**EXERCISE BRIEF:**
Retype the records exactly.

EXERCISE MATERIAL Block Start

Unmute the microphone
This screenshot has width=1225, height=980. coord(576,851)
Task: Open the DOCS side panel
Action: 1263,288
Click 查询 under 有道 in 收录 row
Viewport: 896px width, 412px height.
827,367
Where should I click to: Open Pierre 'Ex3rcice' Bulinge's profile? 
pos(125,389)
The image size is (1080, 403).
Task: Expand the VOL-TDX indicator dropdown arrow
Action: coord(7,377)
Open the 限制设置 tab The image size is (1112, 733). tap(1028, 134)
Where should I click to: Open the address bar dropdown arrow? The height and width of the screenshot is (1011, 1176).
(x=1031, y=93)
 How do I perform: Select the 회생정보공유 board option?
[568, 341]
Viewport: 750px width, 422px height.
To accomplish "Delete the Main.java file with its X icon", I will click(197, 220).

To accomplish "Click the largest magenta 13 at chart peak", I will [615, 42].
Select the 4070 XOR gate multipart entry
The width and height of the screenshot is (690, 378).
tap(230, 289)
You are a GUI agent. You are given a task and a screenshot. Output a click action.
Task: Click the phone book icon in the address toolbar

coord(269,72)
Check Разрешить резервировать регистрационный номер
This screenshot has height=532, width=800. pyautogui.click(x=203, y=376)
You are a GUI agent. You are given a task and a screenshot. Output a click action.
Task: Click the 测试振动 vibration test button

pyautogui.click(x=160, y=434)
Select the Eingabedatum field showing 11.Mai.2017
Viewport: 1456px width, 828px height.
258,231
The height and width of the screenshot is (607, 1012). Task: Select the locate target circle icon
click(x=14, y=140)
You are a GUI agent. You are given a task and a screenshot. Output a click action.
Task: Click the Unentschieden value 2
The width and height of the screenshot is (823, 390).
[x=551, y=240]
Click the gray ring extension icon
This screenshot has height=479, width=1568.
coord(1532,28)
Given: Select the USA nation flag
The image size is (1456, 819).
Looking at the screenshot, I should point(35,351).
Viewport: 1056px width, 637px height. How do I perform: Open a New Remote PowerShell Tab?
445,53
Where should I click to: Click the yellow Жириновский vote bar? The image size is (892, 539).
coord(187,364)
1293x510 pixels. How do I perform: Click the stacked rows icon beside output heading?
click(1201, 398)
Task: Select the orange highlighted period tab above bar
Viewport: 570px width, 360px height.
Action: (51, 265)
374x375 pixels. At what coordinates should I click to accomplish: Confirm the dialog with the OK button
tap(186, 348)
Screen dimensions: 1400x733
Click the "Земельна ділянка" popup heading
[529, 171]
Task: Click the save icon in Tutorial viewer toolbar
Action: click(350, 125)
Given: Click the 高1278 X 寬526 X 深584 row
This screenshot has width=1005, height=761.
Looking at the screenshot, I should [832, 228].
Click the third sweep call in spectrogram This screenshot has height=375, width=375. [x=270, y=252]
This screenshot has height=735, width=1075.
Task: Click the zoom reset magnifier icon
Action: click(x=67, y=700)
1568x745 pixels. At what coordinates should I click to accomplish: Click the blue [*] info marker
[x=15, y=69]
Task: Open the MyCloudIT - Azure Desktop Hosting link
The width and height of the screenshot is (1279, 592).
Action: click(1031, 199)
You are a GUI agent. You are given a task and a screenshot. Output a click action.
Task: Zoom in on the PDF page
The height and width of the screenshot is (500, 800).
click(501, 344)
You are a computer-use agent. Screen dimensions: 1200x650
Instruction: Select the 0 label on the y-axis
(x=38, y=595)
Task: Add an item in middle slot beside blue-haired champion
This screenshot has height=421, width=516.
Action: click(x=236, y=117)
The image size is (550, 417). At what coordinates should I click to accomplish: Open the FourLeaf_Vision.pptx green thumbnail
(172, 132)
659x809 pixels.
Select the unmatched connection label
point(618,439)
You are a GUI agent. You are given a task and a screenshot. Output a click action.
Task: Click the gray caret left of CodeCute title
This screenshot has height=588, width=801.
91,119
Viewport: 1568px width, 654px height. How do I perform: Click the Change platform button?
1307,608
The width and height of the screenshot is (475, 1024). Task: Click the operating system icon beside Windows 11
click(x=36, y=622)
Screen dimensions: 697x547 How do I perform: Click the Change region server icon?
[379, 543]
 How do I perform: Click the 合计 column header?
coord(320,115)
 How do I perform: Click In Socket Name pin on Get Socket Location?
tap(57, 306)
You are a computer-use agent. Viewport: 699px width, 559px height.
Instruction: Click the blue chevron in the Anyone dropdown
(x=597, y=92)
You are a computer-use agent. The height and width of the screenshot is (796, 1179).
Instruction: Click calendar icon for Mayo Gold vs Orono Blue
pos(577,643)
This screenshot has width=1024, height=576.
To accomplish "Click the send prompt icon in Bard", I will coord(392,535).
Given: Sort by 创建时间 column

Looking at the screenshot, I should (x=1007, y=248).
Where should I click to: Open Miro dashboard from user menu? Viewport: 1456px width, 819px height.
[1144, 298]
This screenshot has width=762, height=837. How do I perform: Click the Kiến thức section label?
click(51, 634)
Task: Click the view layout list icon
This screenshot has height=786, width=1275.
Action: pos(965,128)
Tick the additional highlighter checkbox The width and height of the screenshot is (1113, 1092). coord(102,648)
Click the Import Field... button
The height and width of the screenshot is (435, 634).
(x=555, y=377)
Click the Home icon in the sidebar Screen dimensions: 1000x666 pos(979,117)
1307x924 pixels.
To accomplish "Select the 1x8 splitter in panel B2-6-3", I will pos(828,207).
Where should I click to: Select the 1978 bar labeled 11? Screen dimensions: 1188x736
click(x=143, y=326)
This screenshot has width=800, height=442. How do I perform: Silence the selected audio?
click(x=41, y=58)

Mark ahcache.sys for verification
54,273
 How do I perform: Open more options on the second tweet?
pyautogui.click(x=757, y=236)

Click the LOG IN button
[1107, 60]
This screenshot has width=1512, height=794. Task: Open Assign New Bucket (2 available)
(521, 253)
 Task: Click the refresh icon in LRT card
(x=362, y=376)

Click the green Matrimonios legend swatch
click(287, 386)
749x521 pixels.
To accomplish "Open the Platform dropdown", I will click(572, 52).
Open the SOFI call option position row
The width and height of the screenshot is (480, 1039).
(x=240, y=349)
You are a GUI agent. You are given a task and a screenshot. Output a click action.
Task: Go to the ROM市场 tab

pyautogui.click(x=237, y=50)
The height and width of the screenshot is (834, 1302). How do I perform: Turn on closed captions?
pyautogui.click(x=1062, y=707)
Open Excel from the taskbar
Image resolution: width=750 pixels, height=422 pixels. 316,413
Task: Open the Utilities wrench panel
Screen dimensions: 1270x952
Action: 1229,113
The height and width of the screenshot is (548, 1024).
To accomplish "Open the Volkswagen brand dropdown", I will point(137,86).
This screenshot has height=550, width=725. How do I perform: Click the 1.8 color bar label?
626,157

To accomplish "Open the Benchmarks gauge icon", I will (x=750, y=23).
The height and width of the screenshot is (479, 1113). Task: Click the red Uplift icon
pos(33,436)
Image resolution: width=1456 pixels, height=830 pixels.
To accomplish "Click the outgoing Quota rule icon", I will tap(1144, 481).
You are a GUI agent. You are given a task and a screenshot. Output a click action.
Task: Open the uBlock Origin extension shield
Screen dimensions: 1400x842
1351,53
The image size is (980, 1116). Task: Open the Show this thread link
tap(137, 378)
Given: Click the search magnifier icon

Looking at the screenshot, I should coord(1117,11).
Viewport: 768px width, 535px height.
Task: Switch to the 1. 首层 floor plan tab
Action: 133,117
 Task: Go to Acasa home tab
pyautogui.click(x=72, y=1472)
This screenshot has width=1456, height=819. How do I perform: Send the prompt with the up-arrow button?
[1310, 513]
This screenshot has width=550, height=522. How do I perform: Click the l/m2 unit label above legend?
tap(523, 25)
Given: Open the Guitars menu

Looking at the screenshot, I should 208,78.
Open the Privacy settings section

EXERCISE MATERIAL Block End

**FINISHED TASK:**
Unmute the microphone
This screenshot has width=1225, height=980. coord(576,851)
Task: Open the DOCS side panel
Action: 1263,288
Click 查询 under 有道 in 收录 row
Viewport: 896px width, 412px height.
827,367
Where should I click to: Open Pierre 'Ex3rcice' Bulinge's profile? 
pos(125,389)
The image size is (1080, 403).
Task: Expand the VOL-TDX indicator dropdown arrow
Action: coord(7,377)
Open the 限制设置 tab The image size is (1112, 733). tap(1028, 134)
Where should I click to: Open the address bar dropdown arrow? The height and width of the screenshot is (1011, 1176).
(x=1031, y=93)
 How do I perform: Select the 회생정보공유 board option?
[568, 341]
Viewport: 750px width, 422px height.
To accomplish "Delete the Main.java file with its X icon", I will click(197, 220).

To accomplish "Click the largest magenta 13 at chart peak", I will [615, 42].
Select the 4070 XOR gate multipart entry
The width and height of the screenshot is (690, 378).
tap(230, 289)
You are a GUI agent. You are given a task and a screenshot. Output a click action.
Task: Click the phone book icon in the address toolbar

coord(269,72)
Check Разрешить резервировать регистрационный номер
This screenshot has height=532, width=800. pyautogui.click(x=203, y=376)
You are a GUI agent. You are given a task and a screenshot. Output a click action.
Task: Click the 测试振动 vibration test button

pyautogui.click(x=160, y=434)
Select the Eingabedatum field showing 11.Mai.2017
Viewport: 1456px width, 828px height.
258,231
The height and width of the screenshot is (607, 1012). Task: Select the locate target circle icon
click(x=14, y=140)
You are a GUI agent. You are given a task and a screenshot. Output a click action.
Task: Click the Unentschieden value 2
The width and height of the screenshot is (823, 390).
[x=551, y=240]
Click the gray ring extension icon
This screenshot has height=479, width=1568.
coord(1532,28)
Given: Select the USA nation flag
The image size is (1456, 819).
Looking at the screenshot, I should point(35,351).
Viewport: 1056px width, 637px height. How do I perform: Open a New Remote PowerShell Tab?
445,53
Where should I click to: Click the yellow Жириновский vote bar? The image size is (892, 539).
coord(187,364)
1293x510 pixels. How do I perform: Click the stacked rows icon beside output heading?
click(1201, 398)
Task: Select the orange highlighted period tab above bar
Viewport: 570px width, 360px height.
Action: (51, 265)
374x375 pixels. At what coordinates should I click to accomplish: Confirm the dialog with the OK button
tap(186, 348)
Screen dimensions: 1400x733
Click the "Земельна ділянка" popup heading
[529, 171]
Task: Click the save icon in Tutorial viewer toolbar
Action: click(350, 125)
Given: Click the 高1278 X 寬526 X 深584 row
This screenshot has width=1005, height=761.
Looking at the screenshot, I should [832, 228].
Click the third sweep call in spectrogram This screenshot has height=375, width=375. [x=270, y=252]
This screenshot has height=735, width=1075.
Task: Click the zoom reset magnifier icon
Action: click(x=67, y=700)
1568x745 pixels. At what coordinates should I click to accomplish: Click the blue [*] info marker
[x=15, y=69]
Task: Open the MyCloudIT - Azure Desktop Hosting link
The width and height of the screenshot is (1279, 592).
Action: click(1031, 199)
You are a GUI agent. You are given a task and a screenshot. Output a click action.
Task: Zoom in on the PDF page
The height and width of the screenshot is (500, 800).
click(501, 344)
You are a computer-use agent. Screen dimensions: 1200x650
Instruction: Select the 0 label on the y-axis
(x=38, y=595)
Task: Add an item in middle slot beside blue-haired champion
This screenshot has height=421, width=516.
Action: click(x=236, y=117)
The image size is (550, 417). At what coordinates should I click to accomplish: Open the FourLeaf_Vision.pptx green thumbnail
(172, 132)
659x809 pixels.
Select the unmatched connection label
point(618,439)
You are a GUI agent. You are given a task and a screenshot. Output a click action.
Task: Click the gray caret left of CodeCute title
This screenshot has height=588, width=801.
91,119
Viewport: 1568px width, 654px height. How do I perform: Click the Change platform button?
1307,608
The width and height of the screenshot is (475, 1024). Task: Click the operating system icon beside Windows 11
click(x=36, y=622)
Screen dimensions: 697x547 How do I perform: Click the Change region server icon?
[379, 543]
 How do I perform: Click the 合计 column header?
coord(320,115)
 How do I perform: Click In Socket Name pin on Get Socket Location?
tap(57, 306)
You are a computer-use agent. Viewport: 699px width, 559px height.
Instruction: Click the blue chevron in the Anyone dropdown
(x=597, y=92)
You are a computer-use agent. The height and width of the screenshot is (796, 1179).
Instruction: Click calendar icon for Mayo Gold vs Orono Blue
pos(577,643)
This screenshot has width=1024, height=576.
To accomplish "Click the send prompt icon in Bard", I will coord(392,535).
Given: Sort by 创建时间 column

Looking at the screenshot, I should (x=1007, y=248).
Where should I click to: Open Miro dashboard from user menu? Viewport: 1456px width, 819px height.
[1144, 298]
This screenshot has width=762, height=837. How do I perform: Click the Kiến thức section label?
click(51, 634)
Task: Click the view layout list icon
This screenshot has height=786, width=1275.
Action: pos(965,128)
Tick the additional highlighter checkbox The width and height of the screenshot is (1113, 1092). coord(102,648)
Click the Import Field... button
The height and width of the screenshot is (435, 634).
(x=555, y=377)
Click the Home icon in the sidebar Screen dimensions: 1000x666 pos(979,117)
1307x924 pixels.
To accomplish "Select the 1x8 splitter in panel B2-6-3", I will pos(828,207).
Where should I click to: Select the 1978 bar labeled 11? Screen dimensions: 1188x736
click(x=143, y=326)
This screenshot has width=800, height=442. How do I perform: Silence the selected audio?
click(x=41, y=58)

Mark ahcache.sys for verification
54,273
 How do I perform: Open more options on the second tweet?
pyautogui.click(x=757, y=236)

Click the LOG IN button
[1107, 60]
This screenshot has width=1512, height=794. Task: Open Assign New Bucket (2 available)
(521, 253)
 Task: Click the refresh icon in LRT card
(x=362, y=376)

Click the green Matrimonios legend swatch
click(287, 386)
749x521 pixels.
To accomplish "Open the Platform dropdown", I will click(572, 52).
Open the SOFI call option position row
The width and height of the screenshot is (480, 1039).
(x=240, y=349)
You are a GUI agent. You are given a task and a screenshot. Output a click action.
Task: Go to the ROM市场 tab

pyautogui.click(x=237, y=50)
The height and width of the screenshot is (834, 1302). How do I perform: Turn on closed captions?
pyautogui.click(x=1062, y=707)
Open Excel from the taskbar
Image resolution: width=750 pixels, height=422 pixels. 316,413
Task: Open the Utilities wrench panel
Screen dimensions: 1270x952
Action: 1229,113
The height and width of the screenshot is (548, 1024).
To accomplish "Open the Volkswagen brand dropdown", I will point(137,86).
This screenshot has height=550, width=725. How do I perform: Click the 1.8 color bar label?
626,157

To accomplish "Open the Benchmarks gauge icon", I will (x=750, y=23).
The height and width of the screenshot is (479, 1113). Task: Click the red Uplift icon
pos(33,436)
Image resolution: width=1456 pixels, height=830 pixels.
To accomplish "Click the outgoing Quota rule icon", I will tap(1144, 481).
You are a GUI agent. You are given a task and a screenshot. Output a click action.
Task: Open the uBlock Origin extension shield
Screen dimensions: 1400x842
1351,53
The image size is (980, 1116). Task: Open the Show this thread link
tap(137, 378)
Given: Click the search magnifier icon

Looking at the screenshot, I should coord(1117,11).
Viewport: 768px width, 535px height.
Task: Switch to the 1. 首层 floor plan tab
Action: 133,117
 Task: Go to Acasa home tab
pyautogui.click(x=72, y=1472)
This screenshot has width=1456, height=819. How do I perform: Send the prompt with the up-arrow button?
[1310, 513]
This screenshot has width=550, height=522. How do I perform: Click the l/m2 unit label above legend?
tap(523, 25)
Given: Open the Guitars menu

Looking at the screenshot, I should 208,78.
Open the Privacy settings section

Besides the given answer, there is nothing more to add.